**What this task involves**: From the listing below, set down exactly the lines between the one holding "Image resolution: width=728" and the one holding "Click the Edit", inclusive. No other line is wanted.

....

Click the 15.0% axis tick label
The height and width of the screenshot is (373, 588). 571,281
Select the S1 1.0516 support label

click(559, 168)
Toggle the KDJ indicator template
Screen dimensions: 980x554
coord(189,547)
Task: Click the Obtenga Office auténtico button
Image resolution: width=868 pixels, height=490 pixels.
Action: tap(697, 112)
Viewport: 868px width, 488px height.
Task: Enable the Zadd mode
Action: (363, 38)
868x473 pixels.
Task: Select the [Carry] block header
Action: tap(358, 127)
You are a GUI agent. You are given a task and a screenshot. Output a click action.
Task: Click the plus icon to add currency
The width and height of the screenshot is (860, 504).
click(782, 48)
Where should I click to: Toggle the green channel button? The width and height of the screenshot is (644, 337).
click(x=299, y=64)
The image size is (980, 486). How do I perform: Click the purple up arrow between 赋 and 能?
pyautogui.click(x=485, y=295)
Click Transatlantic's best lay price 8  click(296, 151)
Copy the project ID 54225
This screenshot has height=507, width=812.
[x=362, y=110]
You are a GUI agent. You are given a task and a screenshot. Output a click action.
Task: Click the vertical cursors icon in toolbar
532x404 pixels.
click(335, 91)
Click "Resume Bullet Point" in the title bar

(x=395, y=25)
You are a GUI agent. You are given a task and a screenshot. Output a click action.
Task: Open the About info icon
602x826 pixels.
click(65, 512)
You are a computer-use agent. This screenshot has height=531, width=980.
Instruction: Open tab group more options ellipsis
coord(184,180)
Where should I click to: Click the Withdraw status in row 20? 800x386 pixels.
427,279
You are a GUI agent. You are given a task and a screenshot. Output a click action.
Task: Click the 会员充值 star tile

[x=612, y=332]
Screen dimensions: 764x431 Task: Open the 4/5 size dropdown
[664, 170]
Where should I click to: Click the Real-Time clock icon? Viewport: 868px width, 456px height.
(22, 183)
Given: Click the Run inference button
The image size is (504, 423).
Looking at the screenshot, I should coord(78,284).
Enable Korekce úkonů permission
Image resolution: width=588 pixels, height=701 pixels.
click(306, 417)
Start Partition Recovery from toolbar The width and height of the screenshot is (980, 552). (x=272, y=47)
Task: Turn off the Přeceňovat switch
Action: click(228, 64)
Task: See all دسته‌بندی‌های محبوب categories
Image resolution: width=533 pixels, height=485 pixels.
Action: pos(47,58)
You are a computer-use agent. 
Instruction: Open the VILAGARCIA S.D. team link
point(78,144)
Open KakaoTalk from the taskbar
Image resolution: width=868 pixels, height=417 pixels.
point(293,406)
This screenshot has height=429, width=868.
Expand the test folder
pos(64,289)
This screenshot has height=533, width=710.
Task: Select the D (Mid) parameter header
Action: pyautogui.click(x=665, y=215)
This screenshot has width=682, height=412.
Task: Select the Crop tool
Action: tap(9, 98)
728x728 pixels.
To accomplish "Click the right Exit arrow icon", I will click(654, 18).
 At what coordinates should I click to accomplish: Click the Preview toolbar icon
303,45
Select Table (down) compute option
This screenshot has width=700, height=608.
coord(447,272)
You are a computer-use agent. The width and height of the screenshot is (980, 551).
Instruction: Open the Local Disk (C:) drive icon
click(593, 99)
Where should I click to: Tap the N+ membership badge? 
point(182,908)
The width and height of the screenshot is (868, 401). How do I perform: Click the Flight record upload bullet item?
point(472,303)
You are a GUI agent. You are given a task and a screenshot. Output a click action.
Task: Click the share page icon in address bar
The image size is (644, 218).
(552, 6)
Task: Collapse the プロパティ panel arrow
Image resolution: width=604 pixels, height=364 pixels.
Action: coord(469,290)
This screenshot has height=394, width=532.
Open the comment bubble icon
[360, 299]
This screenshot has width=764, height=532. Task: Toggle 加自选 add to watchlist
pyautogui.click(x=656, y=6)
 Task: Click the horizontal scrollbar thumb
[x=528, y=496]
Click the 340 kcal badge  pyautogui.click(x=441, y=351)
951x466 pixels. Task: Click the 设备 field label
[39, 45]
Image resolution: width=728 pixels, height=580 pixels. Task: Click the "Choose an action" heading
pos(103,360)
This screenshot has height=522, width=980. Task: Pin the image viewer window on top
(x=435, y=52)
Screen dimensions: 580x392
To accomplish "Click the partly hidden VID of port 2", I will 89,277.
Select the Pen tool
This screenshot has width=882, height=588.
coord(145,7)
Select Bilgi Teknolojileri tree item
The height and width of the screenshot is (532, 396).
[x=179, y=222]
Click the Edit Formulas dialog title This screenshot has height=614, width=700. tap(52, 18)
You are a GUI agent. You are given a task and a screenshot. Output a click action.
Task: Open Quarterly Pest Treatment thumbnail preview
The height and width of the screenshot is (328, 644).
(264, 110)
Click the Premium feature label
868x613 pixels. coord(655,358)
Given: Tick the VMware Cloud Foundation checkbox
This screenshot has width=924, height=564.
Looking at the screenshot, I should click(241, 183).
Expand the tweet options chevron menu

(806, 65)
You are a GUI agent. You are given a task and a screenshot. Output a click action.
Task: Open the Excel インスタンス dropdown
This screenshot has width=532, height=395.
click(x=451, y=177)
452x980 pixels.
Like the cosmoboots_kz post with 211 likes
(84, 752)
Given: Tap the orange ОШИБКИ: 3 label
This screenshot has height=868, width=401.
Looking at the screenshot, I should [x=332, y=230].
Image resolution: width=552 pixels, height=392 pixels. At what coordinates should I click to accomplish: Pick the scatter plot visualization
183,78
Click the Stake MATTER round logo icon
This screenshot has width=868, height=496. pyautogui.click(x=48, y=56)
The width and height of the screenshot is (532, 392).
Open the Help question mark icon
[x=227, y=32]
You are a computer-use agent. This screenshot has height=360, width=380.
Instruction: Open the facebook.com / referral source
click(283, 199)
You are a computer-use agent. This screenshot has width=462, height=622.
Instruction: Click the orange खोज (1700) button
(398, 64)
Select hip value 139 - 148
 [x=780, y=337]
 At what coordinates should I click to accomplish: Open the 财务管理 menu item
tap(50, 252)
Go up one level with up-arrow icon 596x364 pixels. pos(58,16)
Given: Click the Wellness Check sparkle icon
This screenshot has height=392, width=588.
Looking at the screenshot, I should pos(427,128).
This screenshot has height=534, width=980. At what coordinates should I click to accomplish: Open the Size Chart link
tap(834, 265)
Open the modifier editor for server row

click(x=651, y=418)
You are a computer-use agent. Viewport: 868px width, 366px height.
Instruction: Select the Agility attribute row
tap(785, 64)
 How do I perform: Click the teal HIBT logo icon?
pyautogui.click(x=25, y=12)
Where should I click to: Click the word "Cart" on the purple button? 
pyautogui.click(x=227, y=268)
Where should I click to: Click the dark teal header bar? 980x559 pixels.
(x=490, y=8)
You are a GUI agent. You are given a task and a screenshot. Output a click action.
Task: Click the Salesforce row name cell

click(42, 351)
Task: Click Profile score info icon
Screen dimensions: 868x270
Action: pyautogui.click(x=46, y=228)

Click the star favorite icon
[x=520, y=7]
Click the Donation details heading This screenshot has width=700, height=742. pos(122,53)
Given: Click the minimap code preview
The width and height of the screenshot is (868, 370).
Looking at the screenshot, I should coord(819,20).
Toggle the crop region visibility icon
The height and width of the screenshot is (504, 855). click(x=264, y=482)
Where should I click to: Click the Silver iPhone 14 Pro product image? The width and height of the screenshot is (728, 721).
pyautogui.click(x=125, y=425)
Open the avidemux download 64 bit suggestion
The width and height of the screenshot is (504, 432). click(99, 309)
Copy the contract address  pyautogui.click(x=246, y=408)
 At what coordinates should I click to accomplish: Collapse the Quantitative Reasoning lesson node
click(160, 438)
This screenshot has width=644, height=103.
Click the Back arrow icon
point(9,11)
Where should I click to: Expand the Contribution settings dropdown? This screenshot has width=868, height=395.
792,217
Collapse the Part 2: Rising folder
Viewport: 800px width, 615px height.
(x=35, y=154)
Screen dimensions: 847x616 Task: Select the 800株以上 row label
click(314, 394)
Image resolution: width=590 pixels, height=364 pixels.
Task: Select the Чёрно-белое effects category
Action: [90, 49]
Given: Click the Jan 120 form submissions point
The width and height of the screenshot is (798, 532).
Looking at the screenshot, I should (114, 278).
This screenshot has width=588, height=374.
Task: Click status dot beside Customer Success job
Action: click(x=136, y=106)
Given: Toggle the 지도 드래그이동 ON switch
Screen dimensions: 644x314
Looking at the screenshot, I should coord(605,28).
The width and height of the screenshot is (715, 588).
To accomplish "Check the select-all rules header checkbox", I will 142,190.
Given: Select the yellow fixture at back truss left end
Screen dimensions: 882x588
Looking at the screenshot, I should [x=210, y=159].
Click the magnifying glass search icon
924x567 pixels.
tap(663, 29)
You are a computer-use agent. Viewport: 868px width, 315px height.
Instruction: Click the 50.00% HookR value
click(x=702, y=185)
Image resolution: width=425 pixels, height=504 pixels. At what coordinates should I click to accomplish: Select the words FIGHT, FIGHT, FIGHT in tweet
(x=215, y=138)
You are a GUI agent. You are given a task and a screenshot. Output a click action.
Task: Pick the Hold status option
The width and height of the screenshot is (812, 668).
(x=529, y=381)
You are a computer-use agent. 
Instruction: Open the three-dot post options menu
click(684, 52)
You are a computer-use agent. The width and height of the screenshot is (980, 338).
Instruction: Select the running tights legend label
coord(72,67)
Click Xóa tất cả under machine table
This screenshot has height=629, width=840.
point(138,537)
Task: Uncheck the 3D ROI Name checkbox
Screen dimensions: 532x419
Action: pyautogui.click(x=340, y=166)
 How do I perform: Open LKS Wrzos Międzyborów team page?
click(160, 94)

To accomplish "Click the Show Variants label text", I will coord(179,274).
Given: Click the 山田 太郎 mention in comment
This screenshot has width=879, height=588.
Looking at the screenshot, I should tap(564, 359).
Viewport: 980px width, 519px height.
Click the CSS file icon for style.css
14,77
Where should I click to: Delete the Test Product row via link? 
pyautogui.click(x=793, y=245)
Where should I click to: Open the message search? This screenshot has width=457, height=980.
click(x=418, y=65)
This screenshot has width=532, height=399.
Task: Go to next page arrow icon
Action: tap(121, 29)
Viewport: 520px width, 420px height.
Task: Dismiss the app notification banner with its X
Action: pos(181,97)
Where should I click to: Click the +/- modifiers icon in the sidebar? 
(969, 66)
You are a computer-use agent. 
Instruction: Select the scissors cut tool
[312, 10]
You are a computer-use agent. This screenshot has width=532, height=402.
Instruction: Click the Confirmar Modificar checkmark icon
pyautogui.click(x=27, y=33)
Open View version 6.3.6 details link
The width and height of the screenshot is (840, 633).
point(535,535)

....

**Solution for this task**:
Image resolution: width=728 pixels, height=580 pixels. Task: Click the "Choose an action" heading
pos(103,360)
This screenshot has height=522, width=980. Task: Pin the image viewer window on top
(x=435, y=52)
Screen dimensions: 580x392
To accomplish "Click the partly hidden VID of port 2", I will 89,277.
Select the Pen tool
This screenshot has width=882, height=588.
coord(145,7)
Select Bilgi Teknolojileri tree item
The height and width of the screenshot is (532, 396).
[x=179, y=222]
Click the Edit Formulas dialog title This screenshot has height=614, width=700. tap(52, 18)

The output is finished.